Whether you are looking for a commercial building to lease or considering building your own, you want that building to allow your operations to flourish. There are countless factors to consider when dreaming of that perfect warehouse space. Here are a few criteria related to pallet racking that will help your employees and equipment in the long run.
Pallet racking is a key part of most warehouses
The standard pallet racking system (selective pallet racking) requires a lot of aisle space. In fact, the average system requires about 3 sqft of aisle floor space for every 2sqft of racking floor space. That tells you a few things.
First, tall ceilings will allow you want to use that vertical storage space with tall pallet racking. This sounds obvious, but being with all that floor space being reserved for aisle and other support, every additional level of racking is incredibly valuable.
Secondly, most buildings have a column grid. Your pallet racking will need to fit between and around this existing structure. Try to avoid aligning racking aisle with building columns. The columns can be very hard for your material handlers to see and can make some racking sections inaccessible.
If possible, layout your pallet racking so that the building columns are sandwiched between back-to-back racking rows. But doing so consistently throughout your warehouse will mean that your racking layout is dependent on your building grid. If that grid is not optimal, your racking will come out with undersized or oversized aisles. Commonly warehouse managers need to compromise the layout to accommodate the existing conditions. But what if you are building a new warehouse?
Optimal structural grid dimensions to accommodate standard pallet racking
In the U.S. the most common dimension of pallet racking is 42” deep by 99” long, per section. It’s generally optimal to orient rows back-to-back and provide 144” to 150” wide aisles. So, a 40’ x 40’ or 41’ x 41’ column grid will allow you to fit the most common racking in either direction, with aisles unencumbered by columns.
If that grid were to be a little larger, say 44’ x 44’, you would have the flexibility to use deeper racking or have more comfortably wide aisles. While this may make material handling easier, it is probably not adding any pallet positions.
However, if that grid were to be a little smaller, like 38’ x 38’, your racking layout may suffer. Building columns will likely fall in the middle of your racking row, which will eat up pallet positions. You may be tempted to make very narrow aisles, but this is highly discouraged as it leads to forklift impacting the racking. If the grid was 35’ x 35’ you would start to see columns in the middle of your aisles or loose entire racking rows.
So, if you’re building a warehouse and plan on using standard racking, try to get your structure on a 40’x40’ grid, or there about. Your warehouse will be very flexible for you and the average future tenant, which should increase the value of your property.
A note about plumbing in concrete slabs
Some commercial building contractors will place plumbing supply lines under a concrete slab. While they may have a logical reason for doing so, this practice creates a major risk. Once that plumbing is placed, it is easily forgotten. Equipment installers almost always need to anchor fixtures to the slab. If they break the line, you will need to make a major repair. Not to mention, the equipment project will be put on hold. No one wants to be involved in a situation like this.
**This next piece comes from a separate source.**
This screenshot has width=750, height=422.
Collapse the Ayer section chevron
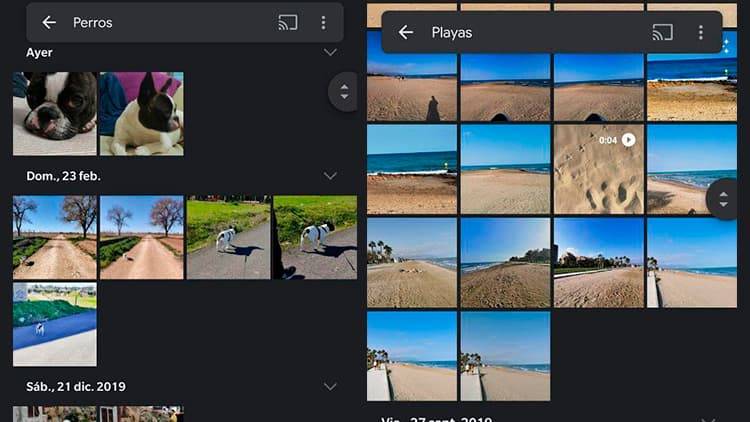[330, 52]
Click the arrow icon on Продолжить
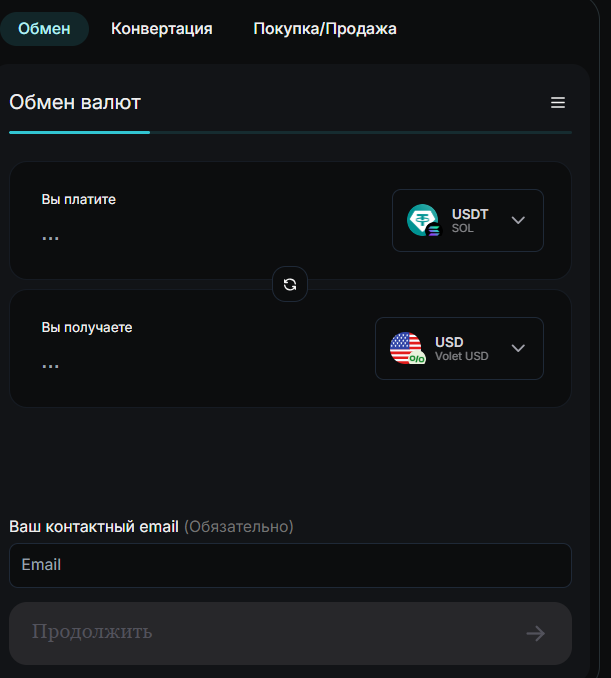 pyautogui.click(x=536, y=633)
So, avoid burying plumbing or any mechanicals in your floor.
While pallet racking is itself very flexible, it is constrained by the building that houses it. Irregularly shaped warehouses often limit how much pallet racking can be utilized. In general, the taller the ceilings and larger the column grid of your building, the easier it will be to build an optimal storage layout. The 40’x40’ grid will be even more optimal for standard pallet racking.